Ovcharov, who was invited to study the various items seized from the treasure hunters in Shumen, emphasizes that he is not a specialist in the history of Ancient Sumer but that he has done sufficient research.

In his words, the monument exhibits features that are typical of the Akkadian – Sumerian art in Ancient Mesopotamia. The slab has a round hole in the middle, which is used for attaching it to walls inside temples.

“Of all the similar finds known in the world, this one is best preserved," Ovcharov claims.

The Bulgarian archaeologist also believes that the Sumerian slab seized in Shumen is closest in appearance to the one kept in the Louvre in Paris.

The Sumerian relief of the king of the Sumerian city of Lagash Ur-Nanshe (also known as Ur-Nina), the first king of the First Dynasty of Lagash (around 2500 BC), is kept in the Louvre Museum in Paris. Archaeologist Nikolay Ovcharov thinks the Sumerian relief seized by the Bulgarian police bears close resemblance to it. Photo by Marie-Lan Nguyen, Wikipedia

The Sumerian relief of the king of the Sumerian city of Lagash Ur-Nanshe (also known as Ur-Nina), the first king of the First Dynasty of Lagash (around 2500 BC), is kept in the Louvre Museum in Paris. Archaeologist Nikolay Ovcharov thinks the Sumerian relief seized by the Bulgarian police bears close resemblance to it. Photo by Marie-Lan Nguyen, Wikipedia

The Sumerian slab depicts multiple scenes with people and animals. According to Ovcharov, the first row of scenes contains images of a ruler’s feast.

He can make out three rulers served by cup bearers. The rows of scenes below show pastoral images of people and animals as well as preparations for a sacrifice.

He is certain that the Sumerian artifact did not originate in Bulgaria but has no idea how it got here.

“There is an investigation underway which needs to establish how and why the Sumerian slab made it to Shumen," Ovcharov says, adding he is unable to estimate how much the antique might cost on the black market.

In his words, if the Bulgarian court decides to leave the confiscated antiques to the Bulgarian state, the Bulgarian museums will become owners of one of the most valuable archaeological artifacts.

When it was first presented, local archaeologists mentioned that the scenes on the stone slab appear to have been influenced, at the very least, by the art of Ancient Sumer in Southern Mesopotamia, adding that it resembled the Sumerian relief of the king of the Sumerian city of Lagash Ur-Nanshe (also known as Ur-Nina), the first king of the First Dynasty of Lagash (around 2500 BC), which is kept in the Louvre Museum in Paris.

The Sumerian stone slab and of the other items have been confiscated from 51-year-old citizen of Turkey, Veisal Sanli, who had been followed by the Bulgarian police for 2 months before he was arrested.

It is still unclear whether or how the Turkish man smuggled the artifacts into Bulgaria, or how many of them, especially the Greco-Roman statues and figurines, have “local" origin, i.e. were dug up from Ancient Roman sites located in Bulgaria.

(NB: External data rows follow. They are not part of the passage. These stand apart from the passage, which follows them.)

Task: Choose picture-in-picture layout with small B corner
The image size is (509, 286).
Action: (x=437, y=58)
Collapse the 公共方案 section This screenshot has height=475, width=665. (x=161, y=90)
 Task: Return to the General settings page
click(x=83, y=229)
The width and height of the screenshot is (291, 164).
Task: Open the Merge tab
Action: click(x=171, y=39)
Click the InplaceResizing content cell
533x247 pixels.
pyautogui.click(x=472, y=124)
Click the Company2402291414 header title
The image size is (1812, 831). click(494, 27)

The Shumen police have said at least part of the confiscated archaeological finds had been destined for exports to other EU countries.

You can see more photos of the items seized from the treasure hunters in Bulgaria’s Shumen in the original story from March 24, 2015.

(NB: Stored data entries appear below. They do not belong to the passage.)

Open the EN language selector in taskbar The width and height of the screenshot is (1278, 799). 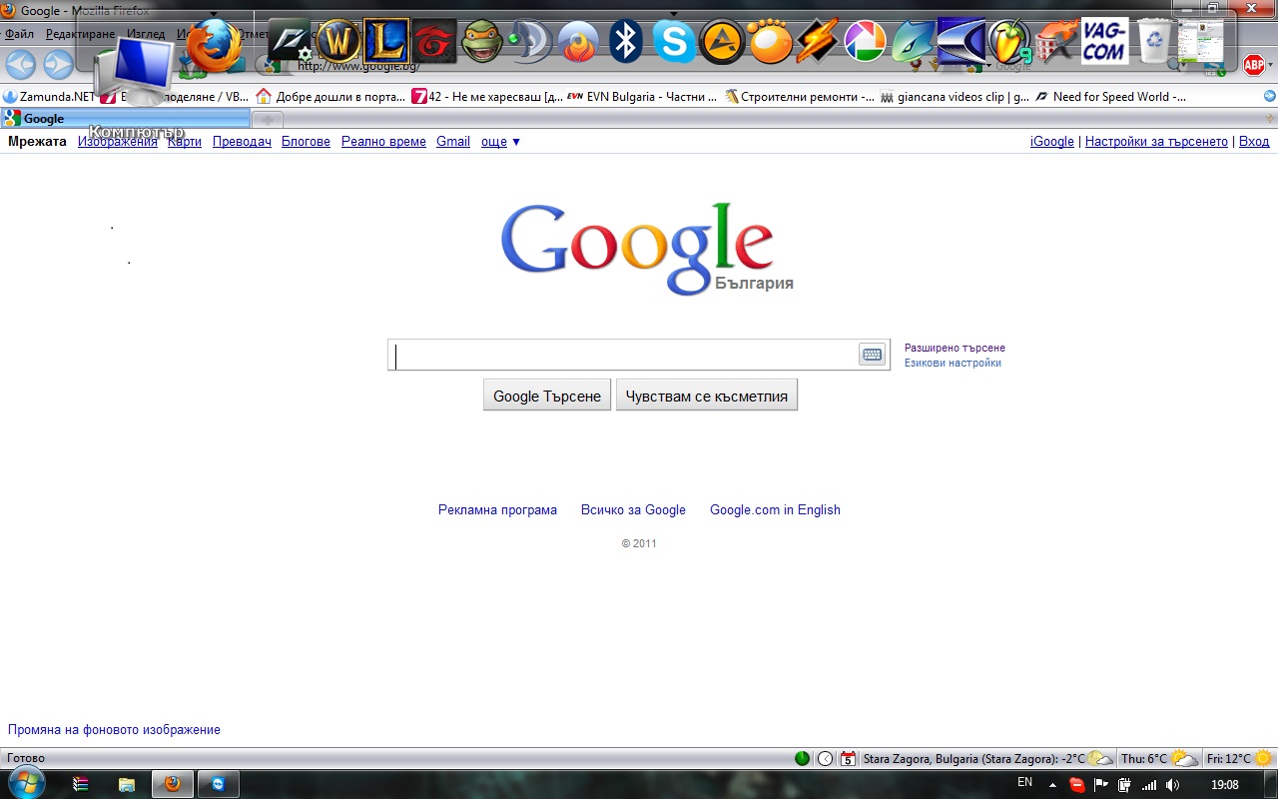(x=1024, y=782)
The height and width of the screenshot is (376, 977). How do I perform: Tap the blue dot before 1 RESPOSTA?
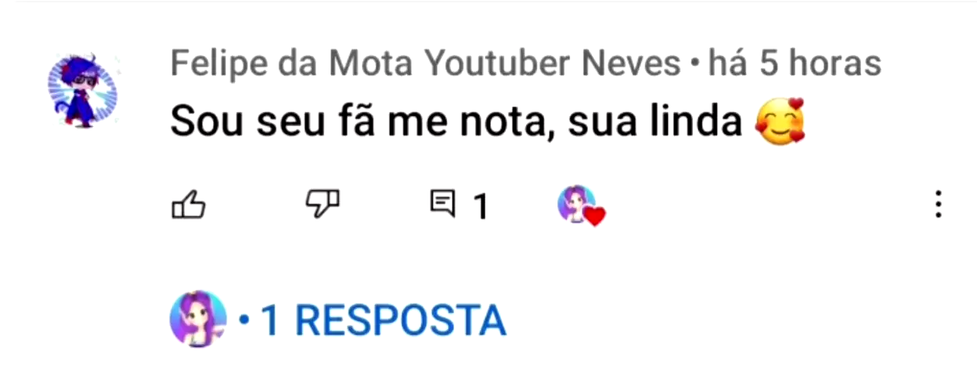244,320

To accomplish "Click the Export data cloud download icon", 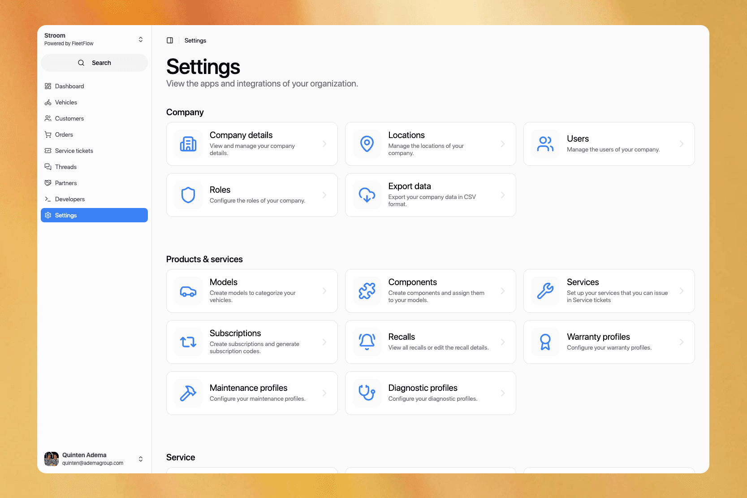I will point(367,195).
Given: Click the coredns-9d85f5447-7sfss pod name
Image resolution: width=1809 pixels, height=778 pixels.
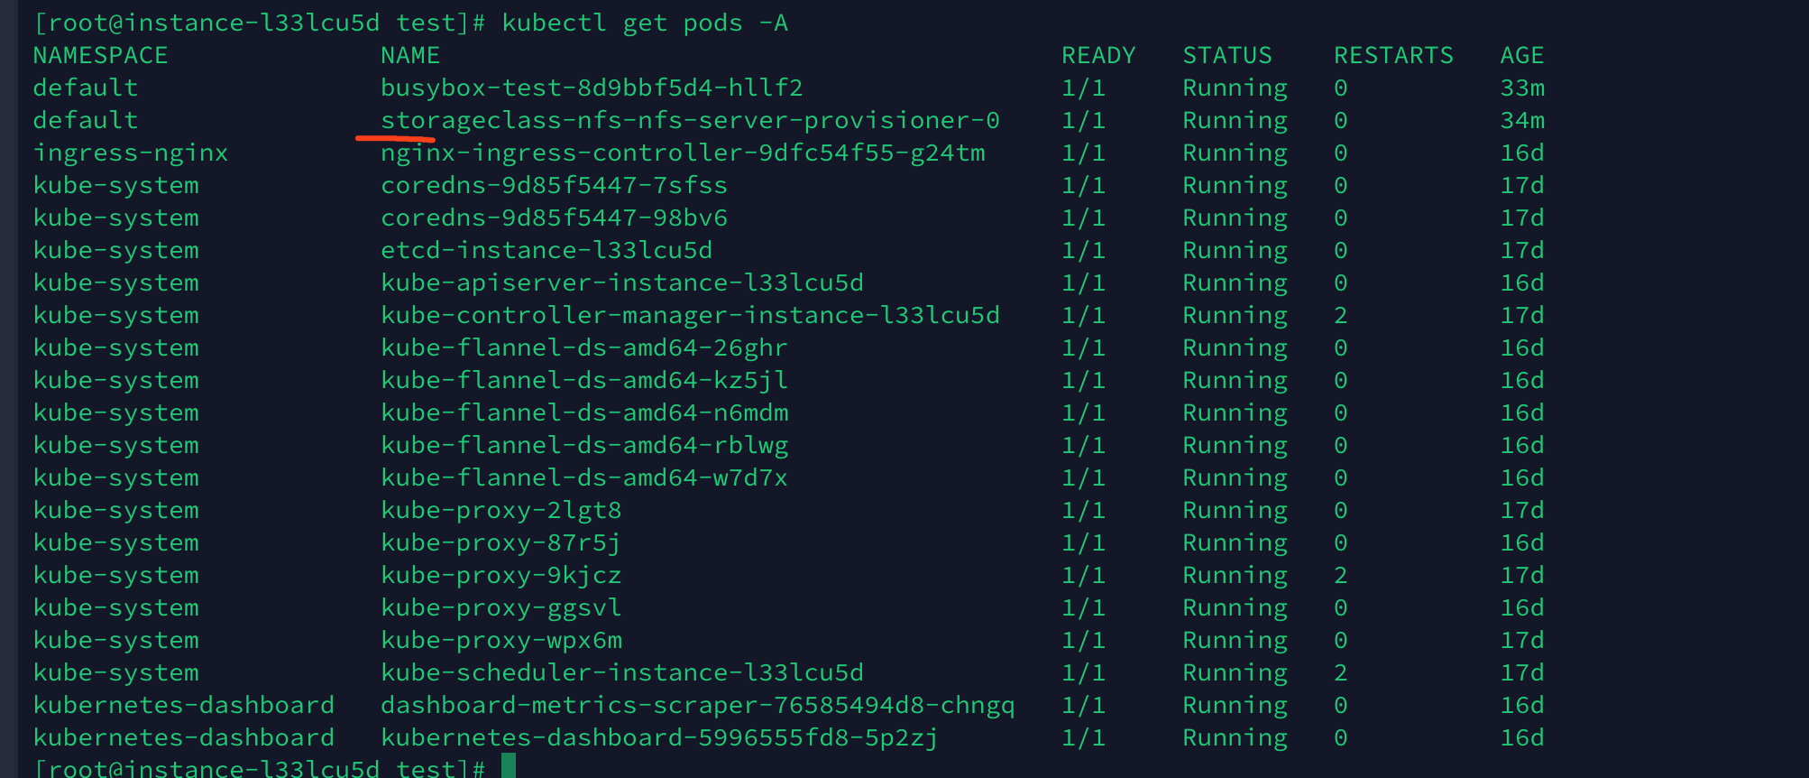Looking at the screenshot, I should [554, 186].
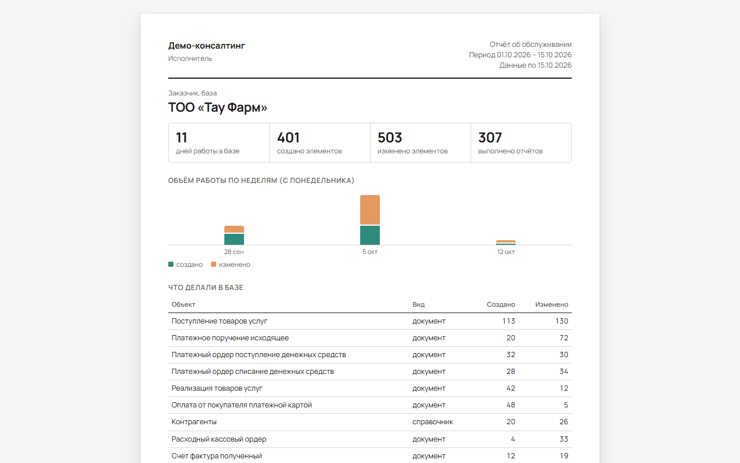
Task: Click the 'Демо-консалтинг' company name
Action: [x=206, y=46]
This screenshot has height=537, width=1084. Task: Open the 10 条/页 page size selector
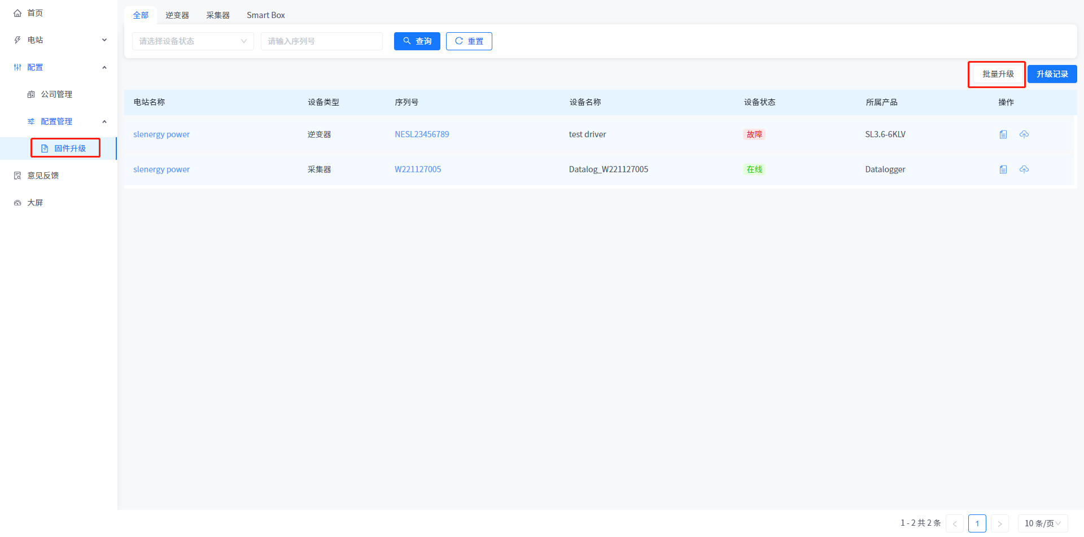tap(1042, 523)
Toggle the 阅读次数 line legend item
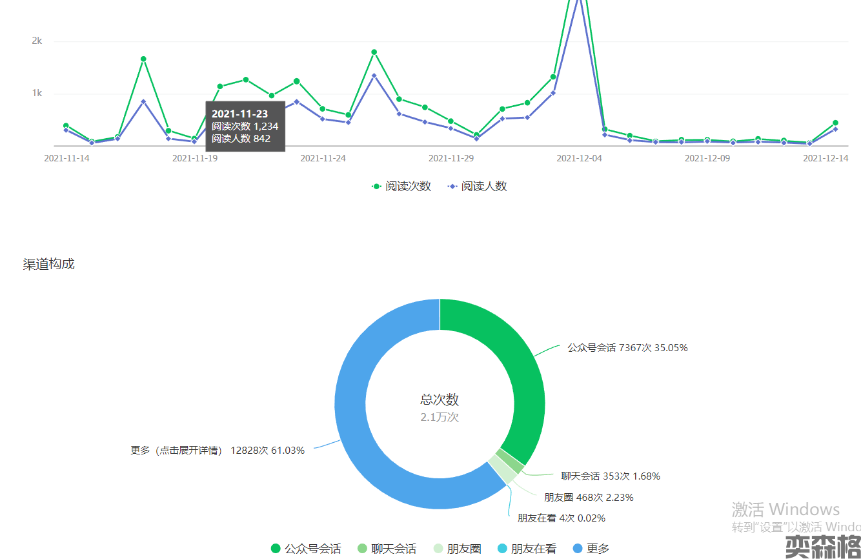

A lion's head, apparently a fragment from an ancient sculpture, is among the items seized by the police in Shumen. Photo by Interior Ministry Press Center

A lion’s head, apparently a fragment from an ancient sculpture, is among the items seized by the police in Shumen. Photo: Interior Ministry Press Center

Background Infonotes:

Treasure hunting and illegal trafficking of antiques have been rampant in Bulgaria after the collapse of the communism regime in 1989 (and allegedly before that). Estimates vary but some consider this the second most profitable activity for the Bulgarian mafia after drug trafficking. One recent estimate suggests its annual turnover amounts to BGN 500 million (app. EUR 260 million), and estimates of the number of those involved range from about 5 000 to 200 000 – 300 000, the vast majority of whom are impoverished low-level diggers.